Transformer n’importe quel support en une micro-centrale électrique solaire : voici le rôle de la technologie Wysips (pour « What You See Is Photovoltaic Surface »), brevetée par la société Sunpartner Technologies. Pour ce faire, les chercheurs ont créé un film transparent et intégrable à toutes sortes de produits. Lorsqu’on y regarde de plus prêt, ce composant assemble une couche mince de cellules photovoltaïques avec un réseau de micro-lentilles qui rend les cellules photovoltaïques invisibles à l’œil nu.
Tout ce qui comporte un écran, du smartphone à la liseuse électronique, en passant par la montre ou un objet connecté, mais aussi les vitres et les surfaces opaques peuvent fonctionner, grâce à Wysips, en toute indépendance vis-à-vis des réseaux électriques. Résultat : ils contiennent des batteries beaucoup plus légères, voire aucune ! Wysips pourrait ainsi permettre d’atteindre l’autonomie énergétique de tous les objets et équipements électroniques exposés à la lumière naturelle ou artificielle.
Comment rendre des cellules solaires invisibles ?
La technologie Wysips repose sur un procédé optique : elle superpose une couche de lentilles semi-cylindriques et des cellules photovoltaïques. « L’effet optique généré permet de camoufler les cellules photovoltaïques et de produire de l’électricité grâce à la lumière. Ainsi, quelle que soit la position de l’œil, la cellule photovoltaïque est invisible », détaille Ludovic Deblois, président et co-fondateur de Sunpartner Technologies. C’est le principe des images lenticulaires.
Le composant de base est constitué d’un verre ultra-fin dont l’épaisseur est inférieure ou égale à 0,5 mm. « Actuellement, les solutions Wysips sont basées sur du silicium amorphe, mais notre procédé peut intégrer n’importe quelles cellules photovoltaïques : silicium polymorphe, organiques… », explique Ludovic Deblois. « Au fur et à mesure que les performances de ces cellules augmenteront, la performance du procédé Wysips augmentera en conséquence », prévient-il.

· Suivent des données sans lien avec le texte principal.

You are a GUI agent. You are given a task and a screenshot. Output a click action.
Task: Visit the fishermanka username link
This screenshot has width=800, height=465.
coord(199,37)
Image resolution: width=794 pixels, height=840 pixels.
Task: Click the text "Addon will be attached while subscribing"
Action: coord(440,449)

Trois technologies déjà matures
Trois technologies sont déjà développées. La première, Wysips Crystal, s’intègre à toutes les technologies d’écrans et produits nomades (téléphones mobiles, tablettes, objets connectés, étiquettes électroniques…). Les deux autres, Wysips Glass et Wysips Cameleon, permettent respectivement de générer de l’électricité avec des vitrages et des surfaces opaques.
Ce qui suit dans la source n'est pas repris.